Monday, October 28, 2013, 3:40 pm, Room 201 A

Session: Metal Oxides: Reactivity and Catalysis
Presenter: Z. Dohnalek, Pacific Northwest National Laboratory
Authors: D. Acharya, Pacific Northwest National Laboratory
Y. Yoon, Pacific Northwest National Laboratory
Z. Zhang, Baylor University
Z. Li, Pacific Northwest National Laboratory
X. Lin, Pacific Northwest National Laboratory
L. Chen, Pacific Northwest National Laboratory
R. Mu, Pacific Northwest National Laboratory
B.D. Kay, Pacific Northwest National Laboratory
R. Rousseau, Pacific Northwest National Laboratory
Z. Dohnalek, Pacific Northwest National Laboratory
Correspondent: Click to Email
Simple diols (ethylene and propylene glycols) are employed as models for deoxygenation reactions of biomass. TiO2(110) is selected as a prototypical oxide catalyst to attain detailed mechanistic understanding of such reactions. In these studies atomically resolved imaging by scanning tunneling microscopy (STM) is combined with ensemble-averaging spectroscopic techniques such as temperature programmed desorption (TPD) and theoretical investigations via density functional theory (DFT). STM studies reveal that at low temperatures (140 K), diols adsorb on five-fold coordinated Ti4+ sites. The molecules readily dissociate via O-H bond scission forming Ti-bound hydroxyalkoxy and bridging hydroxy (HOb) species.
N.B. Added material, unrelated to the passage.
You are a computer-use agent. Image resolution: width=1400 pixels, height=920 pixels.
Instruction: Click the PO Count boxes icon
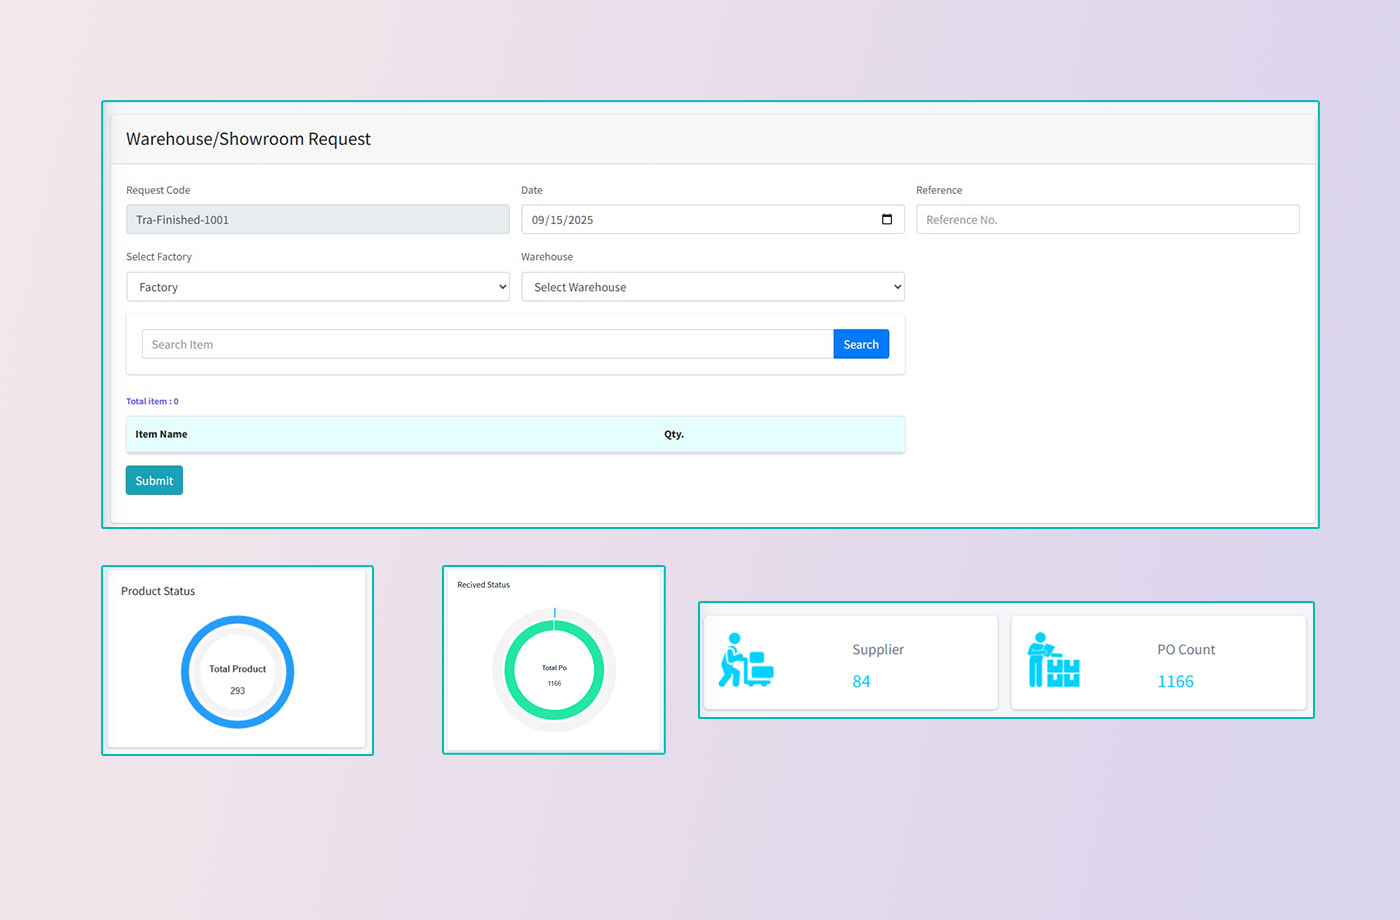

The reverse reaction leading to molecularly bound diols is also observed indicating the attainment of a dynamic equilibrium between these conjugate acid/base pairs. Above 250 K, diols readily diffuse to oxygen vacancies and irreversibly dissociate via O-H bond scission of one of the OH groups forming geminate pairs of hydroxyalkoxy and hydroxyl species, both anchored on bridging oxygen (Ob) rows. The hydroxyalkoxy species rotate around their Ob anchor, switching the position of their OH between the two adjacent Ti rows. The rotating species are also found to assist cross-Ob row HOb hydrogen transfer. The OH group of the hydroxyalkoxy species is further observed to dissociate forming a dioxy species and an additional HOb. Annealing to ~450 K results in the formation of new dioxy intermediates that are centered on top of the Ob rows. Alkenes as final products are observed to desorb between 600 and 700 K. For ethylene glycol, our coverage dependent TPD studies further show acetaldehyde as a second carbon containing product at high coverages. Detailed theoretical calculations yield a deep insight into the mechanism and energetics of the observed reaction steps.